Sport / Arena
Jum'at, 12 Desember 2025 | 06:47 WIB
Sprinter Indonesia Lalu Muhammad Zohri. (ANTARA FOTO/Aditya Pradana Putra.)
Baca 10 detik
  • Lalu Muhammad Zohri meraih medali perak 100 meter putra SEA Games 2025 di Bangkok dengan waktu 10,25 detik.
  • Performa Zohri terpengaruh cedera lama ACL lutut kiri yang membatasi durasi dan intensitas latihannya.
  • Ia absen di nomor 200 meter atas larangan demi menghindari risiko cedera lebih lanjut pada tikungan lintasan.

Suara.com - Sprinter andalan Indonesia, Lalu Muhammad Zohri, meraih medali perak pada final nomor 100 meter putra SEA Games 2025 yang berlangsung di Suphachalasai National Stadium, Bangkok. Catatan waktunya terganggu oleh masalah cedera ACL yang masih membekas.

Zohri, yang sebelumnya menjadi pelari tercepat pada babak penyisihan, menuntaskan lomba dengan waktu 10,25 detik dan berada di belakang wakil tuan rumah, Boonson Puripol, yang mencatatkan 10,00 detik.

Dalam keterangannya, Zohri menyampaikan apresiasi atas dukungan publik Tanah Air.

“Saya ucapkan terima kasih kepada semua masyarakat Indonesia yang telah mendukung saya. Beberapa bulan ini memang saya jarang kelihatan karena training camp di Jepang," kata Zohri.

Ia kemudian mengungkap kondisi cedera yang sempat menghambat persiapannya.

"Dan sebelum training camp juga ada sedikit kendala di lutut kiri saya, itu ACL."

Zohri menambahkan bahwa ia hanya tampil pada nomor 100 meter dan estafet. Ia dilarang turun pada nomor 200 meter yang selama ini menjadi salah satu spesialisasinya karena mempertimbangkan risiko cedera pada tikungan lintasan.

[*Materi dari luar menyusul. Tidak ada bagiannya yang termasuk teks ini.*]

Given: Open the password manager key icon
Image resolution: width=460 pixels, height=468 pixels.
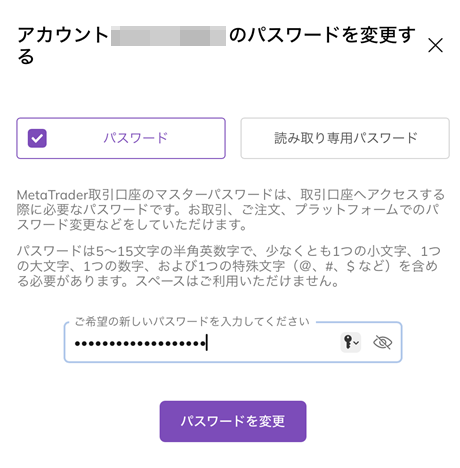Looking at the screenshot, I should pos(348,342).
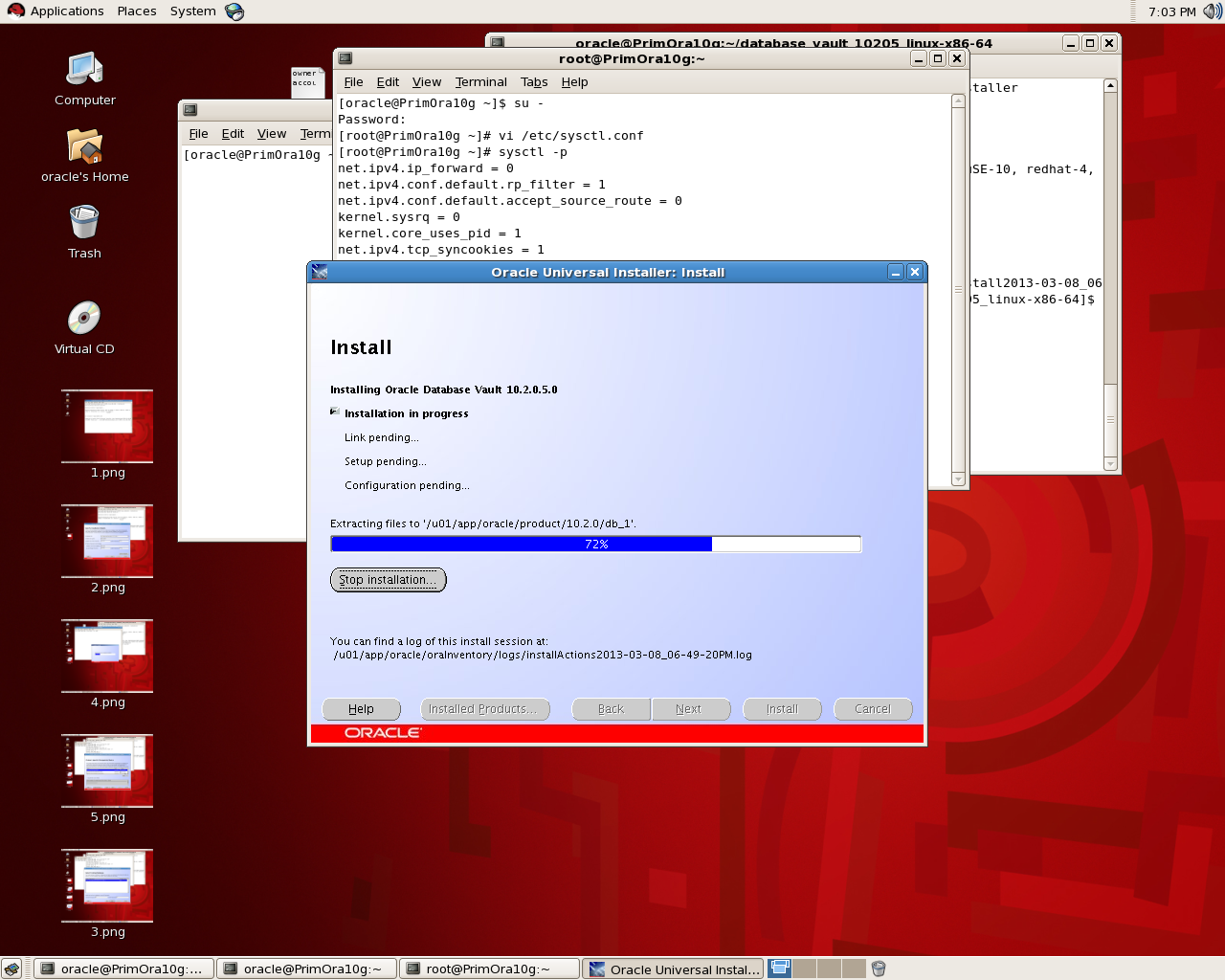
Task: Click the trash applet in bottom panel
Action: click(x=879, y=969)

"Kenapa saya nggak turun di nomor 200 meter, karena dilarang, karena ada tikungan, jadi saya fokus 100m saja," kata Zohri.

Lebih lanjut, Zohri mengakui bahwa kondisi lutut, pemulihan, serta keterbatasan latihan turut mempengaruhi performanya di final. Meski begitu, ia menegaskan sudah memberikan seluruh kemampuannya.

Baca Juga: Klasemen Medali SEA Games 2025: Indonesia Koleksi 14 Emas, tapi Disalip Vietnam

“Saya sudah berusaha semaksimal mungkin. Sekali lagi terima kasih buat masyarakat Indonesia yang telah mendukung dan mensupport saya," katanya.

Ia juga menceritakan jalannya perlombaan.

"Sebenarnya saya sudah memimpin dari awal sampai 30-20 meter terakhir, tapi di akhir saya habis. Itu yang jadi kendala. Nggak berasa sebenarnya, cuma kurang latihan aja karena memang saya nggak bisa latihan lebih dari 100 meter."

Zohri masih memiliki satu kesempatan tambahan untuk menyumbang medali bagi Indonesia melalui nomor estafet. Namun, tim pelatih akan lebih dulu menilai kesiapan fisiknya, terutama terkait kondisi ACL yang masih menjadi perhatian khusus.